Beth Williams agreed. “You’re thinking about something else, and it’s soothing.”

It can be comforting to know someone is on the case

Donnelly said she suspects that people fall asleep because “there’s typically a resolution and you know somebody’s handling it.”

This was echoed by Minnie Williams. “It’s comforting knowing somebody’s out there trying to figure this stuff out, like some forensics person who’s out there working on something, you know, and making the world a better place. So to me that’s also soothing. Like somebody’s taking care of it, you know?”

“It’s like there’s a real-life Batman or Spider-Man,” Wendy Williams said.

So is it unhealthy to fall asleep to true crime shows?

Pelayo, who literally wrote a manual called How to Sleep, said it’s normal — and often healthy — to fall asleep to true crime shows and podcasts, especially if they allay circular thinking and help you sleep through the night.

“Throughout history, people slept in all kinds of unusual ways,” he pointed out, including bedtime stories and the evolution of pillows and mattresses.

“The drive to sleep is so powerful,” Pelayo said, “people fall asleep in conversation and, say, really sleep-deprived people fall asleep driving their cars.”

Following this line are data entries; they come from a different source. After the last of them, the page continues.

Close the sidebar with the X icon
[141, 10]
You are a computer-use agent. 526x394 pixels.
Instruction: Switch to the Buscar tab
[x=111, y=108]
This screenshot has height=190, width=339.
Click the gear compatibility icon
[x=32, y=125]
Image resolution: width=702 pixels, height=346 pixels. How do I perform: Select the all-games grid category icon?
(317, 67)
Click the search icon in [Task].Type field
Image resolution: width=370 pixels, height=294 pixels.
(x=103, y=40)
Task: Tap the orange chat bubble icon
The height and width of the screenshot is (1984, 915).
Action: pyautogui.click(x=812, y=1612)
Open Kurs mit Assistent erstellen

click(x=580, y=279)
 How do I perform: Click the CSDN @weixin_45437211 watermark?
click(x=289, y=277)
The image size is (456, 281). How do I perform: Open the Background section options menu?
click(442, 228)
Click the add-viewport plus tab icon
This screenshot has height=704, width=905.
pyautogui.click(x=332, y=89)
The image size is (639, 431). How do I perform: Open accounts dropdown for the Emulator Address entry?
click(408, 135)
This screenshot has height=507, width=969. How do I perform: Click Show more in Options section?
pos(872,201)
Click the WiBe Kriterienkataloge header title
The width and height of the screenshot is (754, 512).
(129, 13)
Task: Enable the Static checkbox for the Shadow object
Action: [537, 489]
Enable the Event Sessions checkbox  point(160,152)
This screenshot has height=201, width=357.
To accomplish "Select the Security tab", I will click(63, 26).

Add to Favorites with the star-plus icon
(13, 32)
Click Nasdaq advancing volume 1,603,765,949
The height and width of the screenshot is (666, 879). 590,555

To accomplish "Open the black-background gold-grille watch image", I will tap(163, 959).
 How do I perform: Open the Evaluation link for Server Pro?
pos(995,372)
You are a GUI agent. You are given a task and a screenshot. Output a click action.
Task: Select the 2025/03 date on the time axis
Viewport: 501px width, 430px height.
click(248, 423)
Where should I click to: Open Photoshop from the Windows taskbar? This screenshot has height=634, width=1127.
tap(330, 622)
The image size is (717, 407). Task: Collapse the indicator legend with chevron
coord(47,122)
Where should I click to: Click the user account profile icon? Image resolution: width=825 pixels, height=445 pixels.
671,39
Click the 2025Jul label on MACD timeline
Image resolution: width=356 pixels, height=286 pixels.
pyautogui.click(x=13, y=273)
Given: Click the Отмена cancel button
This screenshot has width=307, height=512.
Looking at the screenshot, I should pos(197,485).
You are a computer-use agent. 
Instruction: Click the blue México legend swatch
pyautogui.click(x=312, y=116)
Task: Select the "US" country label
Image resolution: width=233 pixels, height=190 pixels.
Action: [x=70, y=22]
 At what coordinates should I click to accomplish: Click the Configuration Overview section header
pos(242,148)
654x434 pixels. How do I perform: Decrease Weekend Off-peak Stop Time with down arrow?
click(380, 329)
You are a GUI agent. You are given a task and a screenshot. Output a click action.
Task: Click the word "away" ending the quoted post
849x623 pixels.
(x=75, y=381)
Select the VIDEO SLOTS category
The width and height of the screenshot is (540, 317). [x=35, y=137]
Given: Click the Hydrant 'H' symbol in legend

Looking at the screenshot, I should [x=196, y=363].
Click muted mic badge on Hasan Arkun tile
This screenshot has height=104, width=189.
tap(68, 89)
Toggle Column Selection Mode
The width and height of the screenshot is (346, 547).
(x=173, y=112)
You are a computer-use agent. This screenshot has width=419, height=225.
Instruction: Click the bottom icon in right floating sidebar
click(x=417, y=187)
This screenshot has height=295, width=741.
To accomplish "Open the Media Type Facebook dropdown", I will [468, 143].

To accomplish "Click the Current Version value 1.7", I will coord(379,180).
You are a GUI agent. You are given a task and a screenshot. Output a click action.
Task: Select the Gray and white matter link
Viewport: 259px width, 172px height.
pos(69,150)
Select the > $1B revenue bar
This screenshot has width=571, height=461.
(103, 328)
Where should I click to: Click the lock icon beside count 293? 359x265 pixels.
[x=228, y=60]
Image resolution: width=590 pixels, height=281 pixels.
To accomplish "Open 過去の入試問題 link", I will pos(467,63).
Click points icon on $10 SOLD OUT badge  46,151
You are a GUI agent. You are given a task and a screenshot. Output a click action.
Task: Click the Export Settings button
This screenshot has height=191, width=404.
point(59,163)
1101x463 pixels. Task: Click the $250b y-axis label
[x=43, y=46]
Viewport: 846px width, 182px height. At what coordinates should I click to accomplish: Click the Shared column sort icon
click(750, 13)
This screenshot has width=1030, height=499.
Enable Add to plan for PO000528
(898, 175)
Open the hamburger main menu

(That’s not to say it’s dangerous to listen to true crime podcasts while driving — in fact, that’s when many people listen to them, CrimeCon attendees told BuzzFeed News. Driving while drowsy can be deadly regardless.)

Despite some unquestionably disturbing true crime content, Pelayo notes, “People will voluntarily listen to these recordings and these shows because that’s what they’re familiar with. And I think that’s why it’s working for them.”

“But if a patient says to me, like, ‘I wake up in the middle of the night, I can’t get back to sleep, my mind is racing,’ then I would discourage them from listening to something like this in the beginning of the night. Instead, I want them to take some time away from the bedroom to give some thoughts to the things that are on their mind that are causing circular thinking.”

The most important thing is that people fall asleep and then sleep through the night.

“If it doesn’t bother you the next day,” Pelayo said, “then you’re OK.”